We obtained the data from a Kaggle Competition (Painters by Numbers: https://www.kaggle.com/c/painter-by-numbers). The dataset consists of over 100,000 paintings and has labeled each painting with its respective artist, genre, style and date of creation.

Repo Documentation:

  1. The folder Data consists of the 2 links that redirects you to the AWS S3 bucket. We stored the features extracted from VGG16 and ResNet50 in this bucket as the data cannot be stored on Github (Over 60 GB of Data). We have stored the data on Google Drive as well.

  2. The folder FeatureExtracting consists of the code to extract features from the images via CNNs. The main code is in create_image_feature.py. You can find a series of the function named "gen_model_name()" at the bottom of the file. This function can be used directly to generate image features. The meaning of parameter:

  • Output: The folder used to receive generated features. The function would automatically generate a subfolder with timestamps under the output.
  • image_size: Input size of CNN module.

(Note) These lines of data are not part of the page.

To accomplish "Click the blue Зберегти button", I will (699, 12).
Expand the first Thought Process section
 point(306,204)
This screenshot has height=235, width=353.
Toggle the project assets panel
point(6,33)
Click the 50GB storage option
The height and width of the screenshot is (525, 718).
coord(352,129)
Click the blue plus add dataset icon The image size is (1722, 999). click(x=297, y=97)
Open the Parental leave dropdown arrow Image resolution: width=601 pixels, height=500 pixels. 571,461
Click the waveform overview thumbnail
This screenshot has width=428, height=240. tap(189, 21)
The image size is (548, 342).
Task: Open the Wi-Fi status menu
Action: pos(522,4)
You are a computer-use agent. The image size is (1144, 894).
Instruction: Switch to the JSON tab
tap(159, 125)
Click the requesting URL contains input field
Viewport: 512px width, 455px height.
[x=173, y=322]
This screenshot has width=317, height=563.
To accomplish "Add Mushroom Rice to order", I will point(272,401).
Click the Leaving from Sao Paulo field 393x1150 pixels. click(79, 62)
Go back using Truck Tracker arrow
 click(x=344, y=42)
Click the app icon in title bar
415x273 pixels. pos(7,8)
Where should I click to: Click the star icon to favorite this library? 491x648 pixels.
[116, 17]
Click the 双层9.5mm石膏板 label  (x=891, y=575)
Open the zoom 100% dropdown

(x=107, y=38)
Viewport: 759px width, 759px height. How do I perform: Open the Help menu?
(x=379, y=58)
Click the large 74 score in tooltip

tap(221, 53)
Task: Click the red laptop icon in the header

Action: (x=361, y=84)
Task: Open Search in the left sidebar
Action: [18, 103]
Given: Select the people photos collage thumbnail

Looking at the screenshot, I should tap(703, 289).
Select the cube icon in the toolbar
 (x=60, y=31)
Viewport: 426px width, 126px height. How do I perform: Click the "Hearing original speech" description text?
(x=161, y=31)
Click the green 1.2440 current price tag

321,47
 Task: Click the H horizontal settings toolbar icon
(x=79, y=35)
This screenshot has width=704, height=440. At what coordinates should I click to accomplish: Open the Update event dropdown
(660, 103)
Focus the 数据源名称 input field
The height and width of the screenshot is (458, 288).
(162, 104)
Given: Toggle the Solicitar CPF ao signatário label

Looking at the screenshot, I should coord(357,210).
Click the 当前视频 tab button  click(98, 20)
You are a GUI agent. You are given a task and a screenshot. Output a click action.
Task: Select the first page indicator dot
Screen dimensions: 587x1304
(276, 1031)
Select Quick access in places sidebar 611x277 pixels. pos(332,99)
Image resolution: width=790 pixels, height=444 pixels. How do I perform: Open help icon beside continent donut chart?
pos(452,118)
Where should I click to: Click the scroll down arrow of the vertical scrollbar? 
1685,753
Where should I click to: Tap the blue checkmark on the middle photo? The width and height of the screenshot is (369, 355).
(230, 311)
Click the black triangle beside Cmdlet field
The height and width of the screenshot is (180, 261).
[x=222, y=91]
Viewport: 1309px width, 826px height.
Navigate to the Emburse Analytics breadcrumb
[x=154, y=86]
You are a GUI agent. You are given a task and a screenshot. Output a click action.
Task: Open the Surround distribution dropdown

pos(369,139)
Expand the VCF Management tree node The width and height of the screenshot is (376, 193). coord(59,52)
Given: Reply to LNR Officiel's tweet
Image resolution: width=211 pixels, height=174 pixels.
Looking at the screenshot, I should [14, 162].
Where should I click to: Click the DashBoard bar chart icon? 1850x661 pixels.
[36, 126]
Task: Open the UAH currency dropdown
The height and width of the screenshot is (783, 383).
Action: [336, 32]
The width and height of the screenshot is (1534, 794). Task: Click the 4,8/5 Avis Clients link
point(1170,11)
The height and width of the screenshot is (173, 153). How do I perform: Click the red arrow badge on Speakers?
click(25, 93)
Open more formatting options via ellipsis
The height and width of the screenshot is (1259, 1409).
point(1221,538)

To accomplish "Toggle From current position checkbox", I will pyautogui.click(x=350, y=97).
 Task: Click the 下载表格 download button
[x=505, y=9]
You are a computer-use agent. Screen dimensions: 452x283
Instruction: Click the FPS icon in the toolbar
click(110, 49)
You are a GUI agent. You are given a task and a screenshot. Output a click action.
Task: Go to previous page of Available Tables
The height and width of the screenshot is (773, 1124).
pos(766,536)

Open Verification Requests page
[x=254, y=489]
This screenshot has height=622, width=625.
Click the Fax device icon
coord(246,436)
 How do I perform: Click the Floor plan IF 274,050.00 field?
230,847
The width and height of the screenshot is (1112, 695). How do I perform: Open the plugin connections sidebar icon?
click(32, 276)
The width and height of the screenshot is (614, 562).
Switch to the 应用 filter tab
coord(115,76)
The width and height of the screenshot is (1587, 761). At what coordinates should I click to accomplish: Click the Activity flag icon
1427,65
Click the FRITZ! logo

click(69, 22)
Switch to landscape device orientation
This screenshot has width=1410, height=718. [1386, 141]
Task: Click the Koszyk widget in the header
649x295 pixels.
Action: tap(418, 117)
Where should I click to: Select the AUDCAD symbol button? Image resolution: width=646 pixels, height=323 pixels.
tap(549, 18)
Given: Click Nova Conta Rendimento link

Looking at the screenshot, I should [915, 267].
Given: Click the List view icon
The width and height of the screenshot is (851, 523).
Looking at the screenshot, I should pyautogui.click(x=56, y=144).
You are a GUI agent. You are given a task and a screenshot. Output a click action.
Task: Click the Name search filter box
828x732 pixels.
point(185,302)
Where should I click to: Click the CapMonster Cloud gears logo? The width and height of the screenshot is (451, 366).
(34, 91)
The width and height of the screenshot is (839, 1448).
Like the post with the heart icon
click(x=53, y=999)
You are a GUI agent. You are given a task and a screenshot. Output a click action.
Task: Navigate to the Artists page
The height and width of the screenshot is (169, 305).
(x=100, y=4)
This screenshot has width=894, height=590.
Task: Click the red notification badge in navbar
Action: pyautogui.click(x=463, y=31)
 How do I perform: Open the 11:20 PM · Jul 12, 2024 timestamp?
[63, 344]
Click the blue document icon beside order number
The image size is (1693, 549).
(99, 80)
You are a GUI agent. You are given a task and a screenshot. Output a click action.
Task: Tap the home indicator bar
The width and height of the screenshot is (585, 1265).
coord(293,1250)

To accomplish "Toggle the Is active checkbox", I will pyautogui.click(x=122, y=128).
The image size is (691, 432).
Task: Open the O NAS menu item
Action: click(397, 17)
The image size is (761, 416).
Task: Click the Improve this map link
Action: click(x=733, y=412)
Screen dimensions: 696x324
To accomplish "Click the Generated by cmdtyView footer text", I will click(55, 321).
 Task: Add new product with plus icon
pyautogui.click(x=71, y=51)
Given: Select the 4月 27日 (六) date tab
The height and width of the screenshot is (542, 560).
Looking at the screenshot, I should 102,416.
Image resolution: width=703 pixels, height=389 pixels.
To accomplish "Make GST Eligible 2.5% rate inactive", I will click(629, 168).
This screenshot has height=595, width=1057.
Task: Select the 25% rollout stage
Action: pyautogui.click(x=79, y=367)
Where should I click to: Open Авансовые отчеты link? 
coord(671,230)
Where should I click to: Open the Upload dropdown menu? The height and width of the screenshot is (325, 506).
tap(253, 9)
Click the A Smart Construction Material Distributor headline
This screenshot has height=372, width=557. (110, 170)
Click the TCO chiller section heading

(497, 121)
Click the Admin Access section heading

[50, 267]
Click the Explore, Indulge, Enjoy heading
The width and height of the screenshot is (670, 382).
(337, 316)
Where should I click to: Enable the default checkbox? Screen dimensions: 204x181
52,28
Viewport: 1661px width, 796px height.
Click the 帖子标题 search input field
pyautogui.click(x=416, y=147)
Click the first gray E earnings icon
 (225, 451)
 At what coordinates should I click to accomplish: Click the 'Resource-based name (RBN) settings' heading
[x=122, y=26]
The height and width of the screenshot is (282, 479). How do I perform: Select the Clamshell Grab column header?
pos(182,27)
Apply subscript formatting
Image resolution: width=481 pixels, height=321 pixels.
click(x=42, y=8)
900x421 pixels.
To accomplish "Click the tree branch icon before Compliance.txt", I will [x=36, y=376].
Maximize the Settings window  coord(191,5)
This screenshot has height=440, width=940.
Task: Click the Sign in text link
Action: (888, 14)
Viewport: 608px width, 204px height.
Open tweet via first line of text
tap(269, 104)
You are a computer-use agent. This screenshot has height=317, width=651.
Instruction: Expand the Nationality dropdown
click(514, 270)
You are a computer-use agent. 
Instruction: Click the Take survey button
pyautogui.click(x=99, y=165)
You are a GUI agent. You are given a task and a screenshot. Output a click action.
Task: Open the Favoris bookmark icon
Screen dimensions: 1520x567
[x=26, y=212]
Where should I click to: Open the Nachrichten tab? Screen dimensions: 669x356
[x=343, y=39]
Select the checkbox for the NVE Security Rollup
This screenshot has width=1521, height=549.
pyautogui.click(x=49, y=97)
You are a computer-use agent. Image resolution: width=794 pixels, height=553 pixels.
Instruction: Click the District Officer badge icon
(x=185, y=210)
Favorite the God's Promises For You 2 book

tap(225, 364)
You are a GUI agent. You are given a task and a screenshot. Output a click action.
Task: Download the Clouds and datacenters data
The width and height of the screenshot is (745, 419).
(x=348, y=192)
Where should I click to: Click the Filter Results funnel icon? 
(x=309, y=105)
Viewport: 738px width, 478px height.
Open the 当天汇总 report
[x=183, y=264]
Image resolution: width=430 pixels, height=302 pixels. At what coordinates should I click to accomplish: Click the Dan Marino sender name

The default size is 224 × 224. Images that do not follow the size will be resized automatically.
  • batch_size: This parameter represents how many image features will be grouped in a small batch file. The size is dependent on the module and computer memory. Recommend value is 50 ~ 200.
  • Job: This parameter shows how many jobs would work in parallel. It should be not larger than the CPU core number. If the value is identical to the CPU core number means the computer is, this task will occupy all computational resources.
  1. The folder Classification consists of the main py script that is used to classify paintings into Styles and Artists using XGBoost. The Python Script artist_classification.py will load the ResNet50 and VGG16 feature data for artists, split the data into training and testing, train the model using XGBoost, and then run the predictions on the testing data. style_classification.py will do similar functionalities as artist_classification.py but for the styles data. The Python script plotting_metrics.py is used to plot the Confusion Matrix and the ROC Curves.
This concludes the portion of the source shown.